Quelle
++++

In Untersuchungen zum Winter 1709 wird erwähnt dass die Temperaturen durchschnittlich 7°C tiefer fielen als sonst.

Was kann man nun über die Dämmung der damaligen Gebäude sagen?
Ich habe da einen Bekannten der eine Burg hat und dort ist es bei 28°C Aussentemperatur nur noch etwa 9°C im Inneren, doch trotzdem schafft er es auch in kälteren Wintern einige Räume angenehm zu beheizen.

Waren die Heitzmethoden damals derart ineffizient, oder lag es an der Dämmung?
Was kann man über Versailles bzw. andere Paläste dieser Zeit sagen, lag es an der Größe der Räume oder an den fensterreichen Fassaden dass das Erwärmen mißlang?
 
Wie wolltest Du damals die Gebäude dämmen? Man hat allenfalls mit doppelten Wänden gearbeitet. Es gab keine Zentralheizung, sondern jeder beheizbare Raum wurde einzeln beheizt. Wobei nicht jeder Raum beheizbar war. Und in den Gebäuden war und ist eine enorme Deckenhöhe. Die kriegst Du auch heute nur mit enormen Aufwand geheizt. Zum anderen gab es allenfalls 1-Scheibenverglasung und dies mit hohen Fenstern. Zum anderen hat es damals in den "Kästen" wohl auch durch die Fenster und Türen gezogen. In den Burgen im MA war es wohl noch deutlich schlimmer.

Apvar
 
Lese gerade über den Winter 1709 und die "Verwüstungen" die daraus folgten.
es heißt in Versailles sei auf der königlichen Tafel das Wasser in den Gläsern zu Eis erstarrt, die Herzogin von Orleans schrieb dass sie vor einem Ofen sitze und in Felle eingehüllt sei und trotzdem noch zittere.

In Untersuchungen zum Winter 1709 wird erwähnt dass die Temperaturen durchschnittlich 7°C tiefer fielen als sonst.

Was kann man nun über die Dämmung der damaligen Gebäude sagen?

++++

Material
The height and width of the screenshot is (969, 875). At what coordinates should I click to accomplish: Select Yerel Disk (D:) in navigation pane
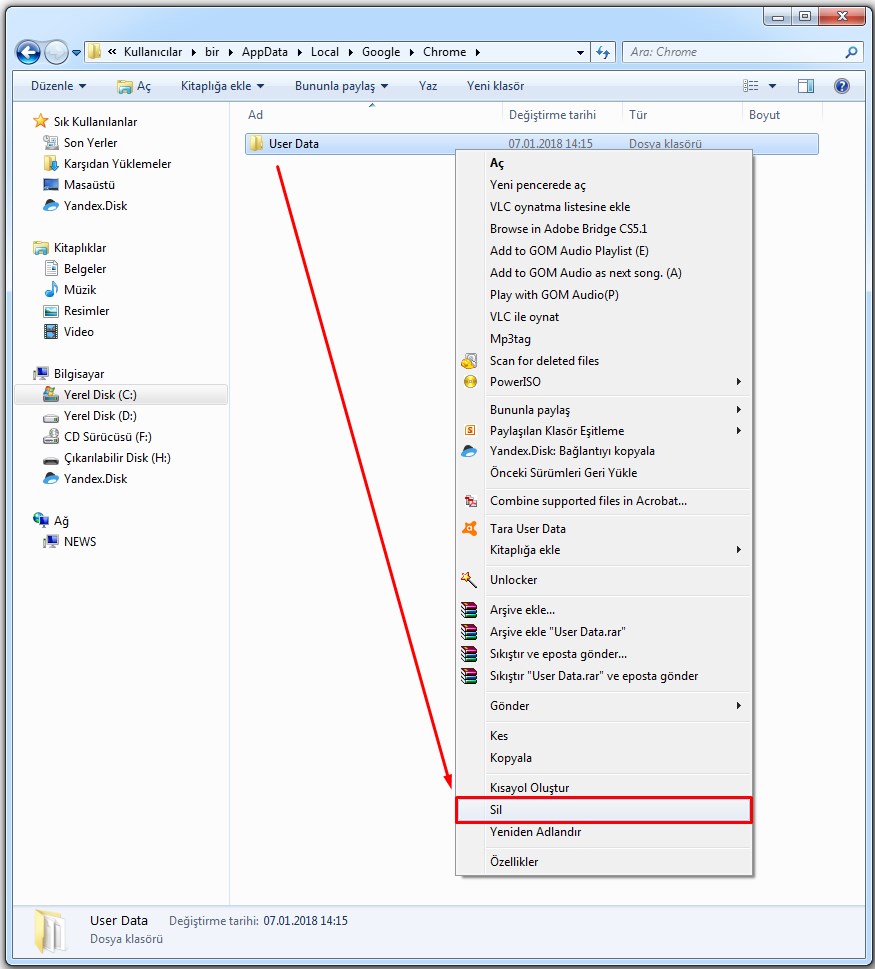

++++

Gegebene Aufgabe 1
Nenne alle Werte mit der Einheit °C, die in der Quelle vorkommen. Führe jeden Wert nur einmal auf.
Gegebene Aufgabe 2
Entnimm der Quelle wörtlich den Abschnitt, der bei den Worten "Wie wolltest Du" beginnt und nach "die daraus folgten." endet.
Gegebene Aufgabe 3
Übersetze diesen Satz aus der Quelle ins Englische: „Es gab keine Zentralheizung, sondern jeder beheizbare Raum wurde einzeln beheizt.“

Fertige Antwort 1
7°C, 28°C, 9°C

Fertige Antwort 2
Wie wolltest Du damals die Gebäude dämmen? Man hat allenfalls mit doppelten Wänden gearbeitet. Es gab keine Zentralheizung, sondern jeder beheizbare Raum wurde einzeln beheizt. Wobei nicht jeder Raum beheizbar war. Und in den Gebäuden war und ist eine enorme Deckenhöhe. Die kriegst Du auch heute nur mit enormen Aufwand geheizt. Zum anderen gab es allenfalls 1-Scheibenverglasung und dies mit hohen Fenstern. Zum anderen hat es damals in den "Kästen" wohl auch durch die Fenster und Türen gezogen. In den Burgen im MA war es wohl noch deutlich schlimmer.

Apvar
 
Lese gerade über den Winter 1709 und die "Verwüstungen" die daraus folgten.

Fertige Antwort 3
There was no central heating; instead, each heatable room was heated individually.